Interesting reading everyone's posts and can say I relate to most of them. My husband was only diagnosed last year but has had it (well I first noticed it) in 2011. Over the years we have travelled a lot firstly both of us had jobs that involved a lot of travel and then after I retired, we did quite a lot of travel. Since I saw this coming, in 2016 we took a month to travel to Canada to visit my family and my husbands cousin and his only sibling as I had already decided it would be the last trip we would do as it was just too hard - my husband became very confused everywhere we went and I was exhausted. I was glad we did it for him, but knew another long trip was not on the cards. Or so I thought! I then did a week with him and our dog in the UK which wasn't too bad. Then last Christmas I decided that we would go to Australia to visit our youngest daughter - OK seemed a good idea at the time - and in hind sight, it was a good holiday and could have been worse - but now it is definitely NEVER AGAIN.
So what now - since last year my husband has become much more confused, delusional and has constant hallucinations. I managed 3 nights away earlier this year when our 3 kids took on responsibility but 4 days was as much as I would ask them to do. We have decided that my husband is like our 21 mth old granddaughter but she is smarter than him e.g. she understands when you tell her to wait a minute etc - her grandpa doesn't! However, like a young child, you can't take your eyes off him at home or when we are out.
I managed a weeks respite at the end of August by sending him on a specialist disabled holiday and I got to stay home - used the time to clear out his study and loads of stuff from the house that was no longer needed/used etal - he never noticed anything when he came home. He enjoyed his holiday (he is always going somewhere/airport etc anyway) and the week 'off' was bliss!
What next - At the moment I have him attending a day centre 4 days a week and if it wasn't for that, not sure how I would cope! I am just deciding whether to send him 5 days - maybe after Christmas? He goes 9.30 - 3.30 - hated it at first, thought he worked there and kept saying he was going to resign, now he still thinks he works there but has stopped talking about resigning and speaks more positively about his 'boss' and the others there. The full time attendance allowance pays for about 2 days of attendance which helps defray the cost. As we are outside the free bus collection, I have to take him but friends have stepped up and take & collect on one day and our daughter takes him on one day.

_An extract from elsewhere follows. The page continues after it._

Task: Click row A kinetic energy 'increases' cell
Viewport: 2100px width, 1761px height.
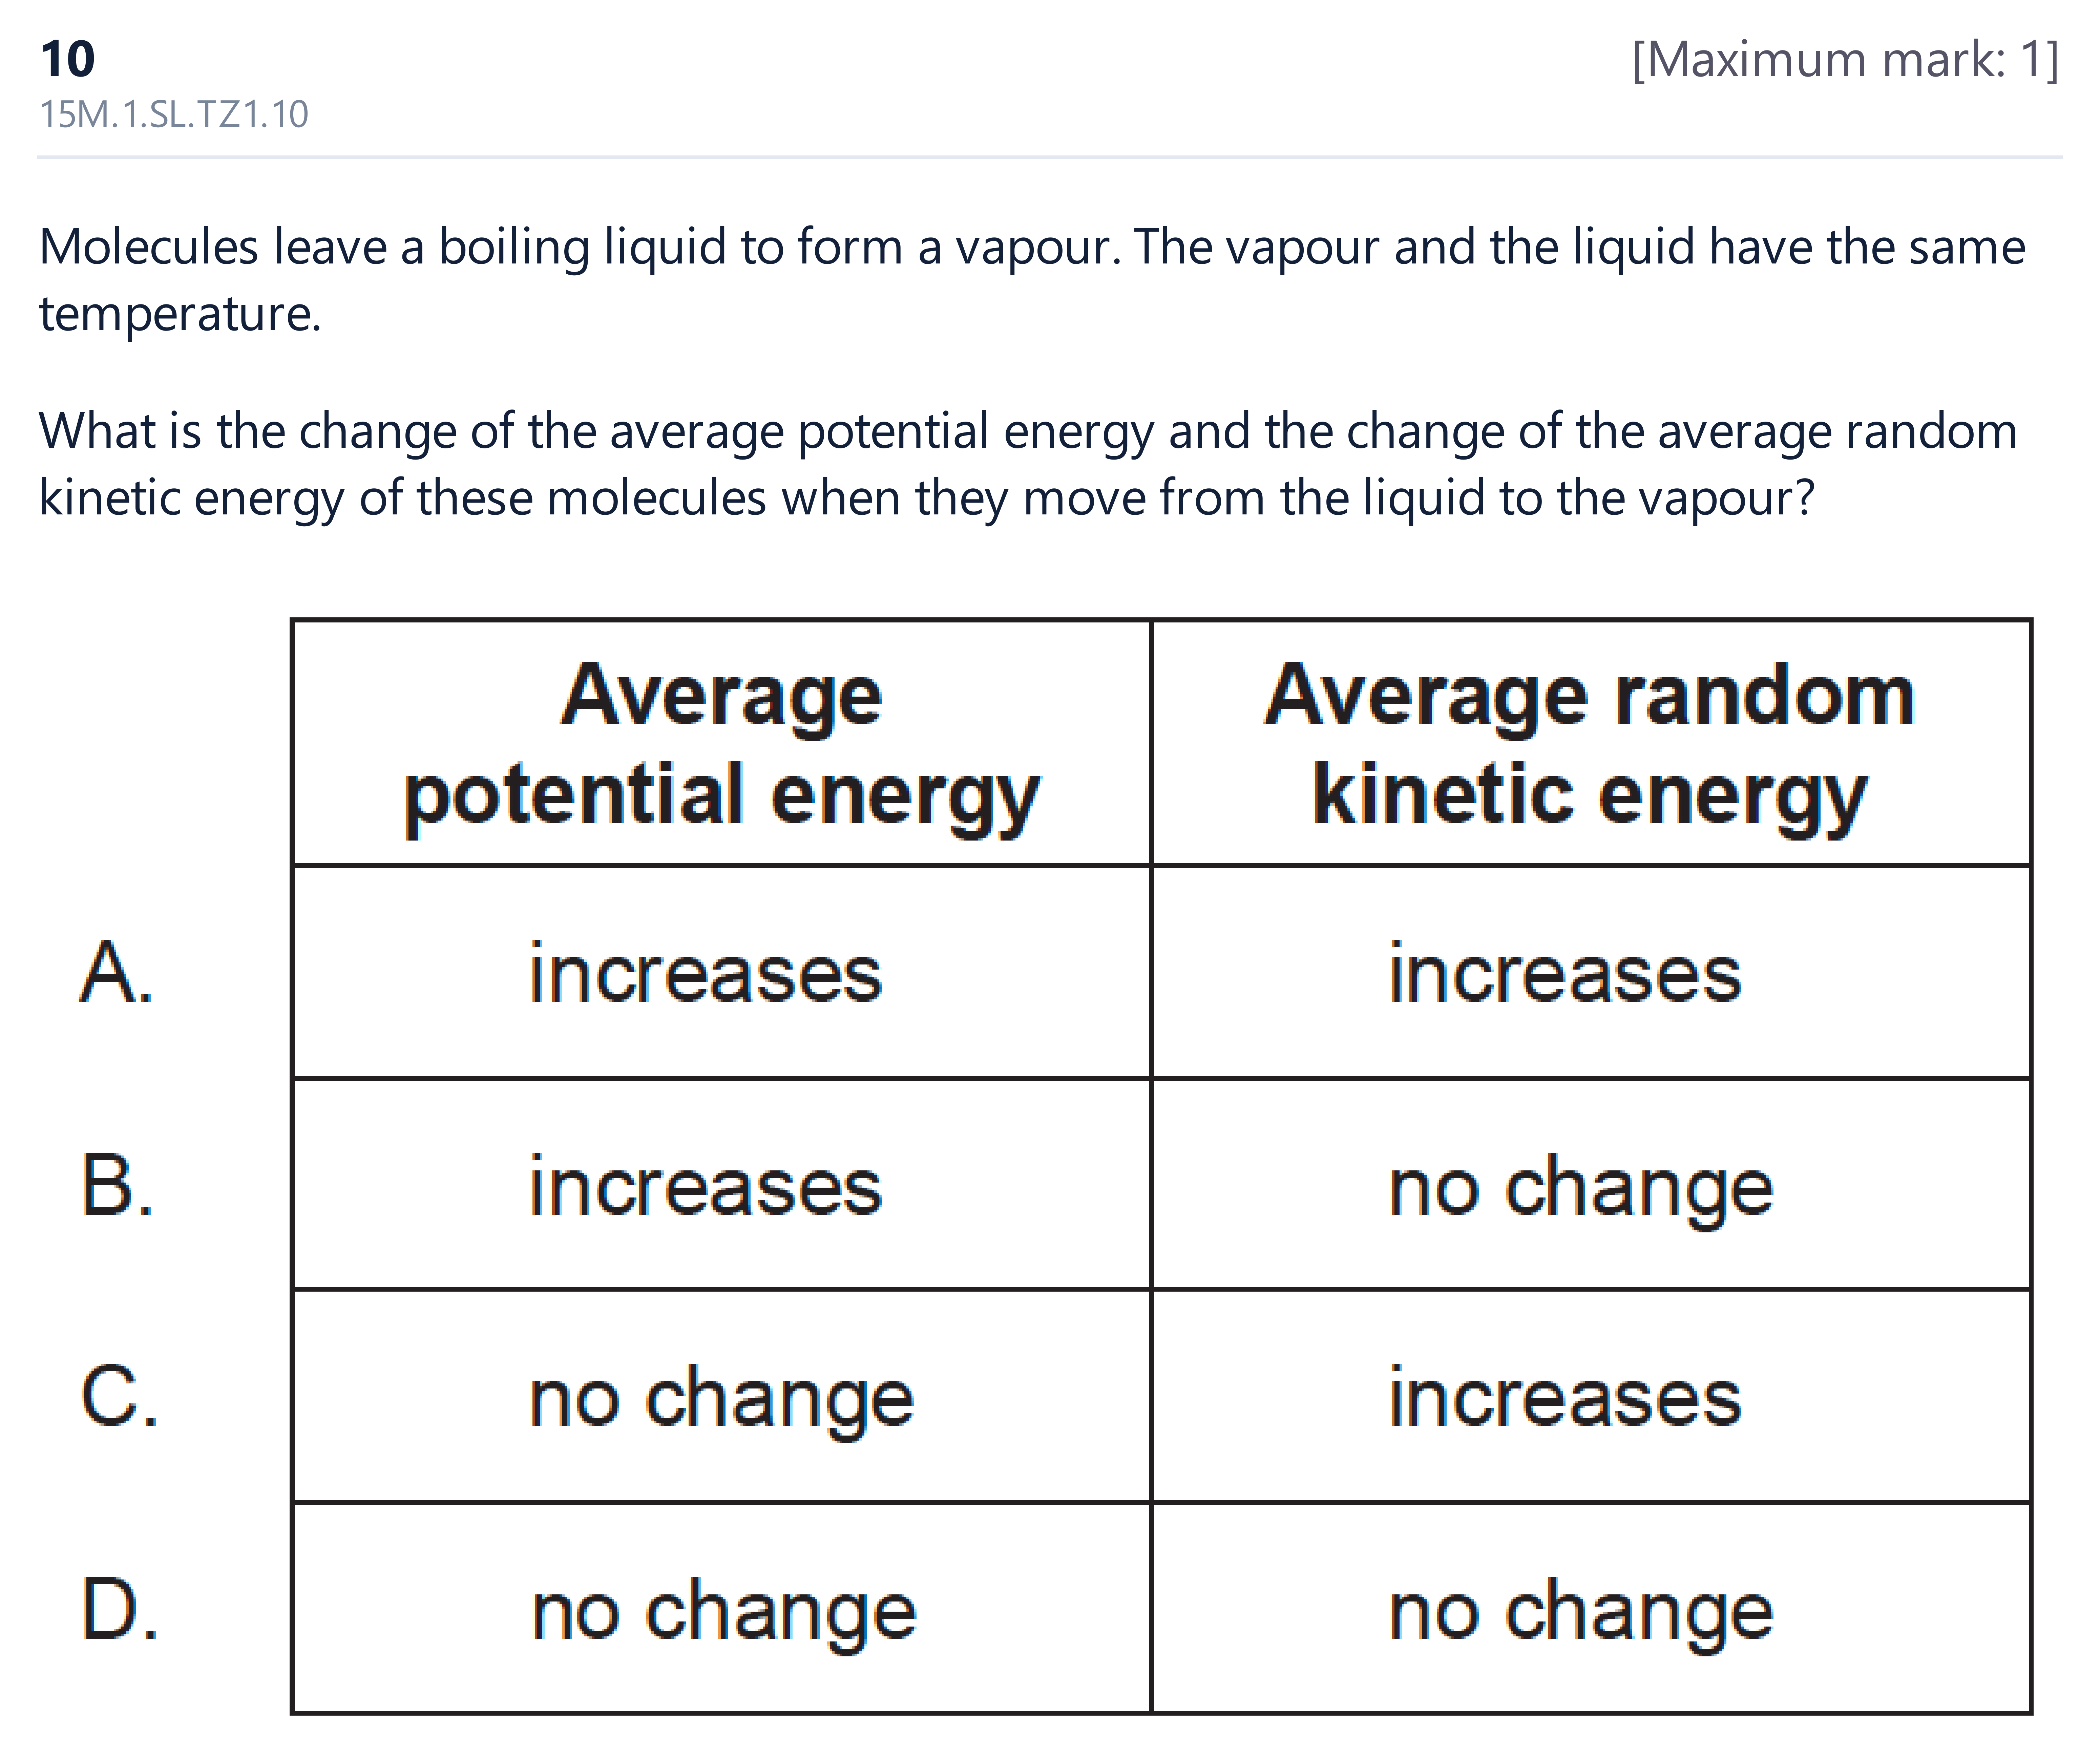Action: (1591, 972)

I know that I will be going 'home' (Canada) next year and have already decided that my husband will have to go into a care home and will begin arranging that as soon as I know the dates. I am going to book him in for 4 weeks but be in Canada for 3 - gives me a few days at the beginning and at the end. I already know if he is like he is now, he will not like it but I am hoping it will assist with transition when full time care home becomes necessary. At his rate of decline over the last year, and especially the past few months, I suspect that may well be sometime next year. This trip is for a family wedding but I also know it is likely I will need to go home for my sister's funeral as she has terminal cancer and as my mom is 93 and not in good health, I may be going 'home' several times next year........
Just as the disease is different for everyone living with it - the solutions for respite also need to be 'right' for them and their carers - which can be trial and error - we can only do our best and sometimes it will work and sometimes it won't. Sometimes we also need to make hard decisions which may appear to be cruel, but I also believe that sometimes we need to be 'cruel to be kind'. They no longer know what is right for themselves and we need to make the decisions which are right given our personal circumstances, their well being and our sanity - nobody said it would be easy!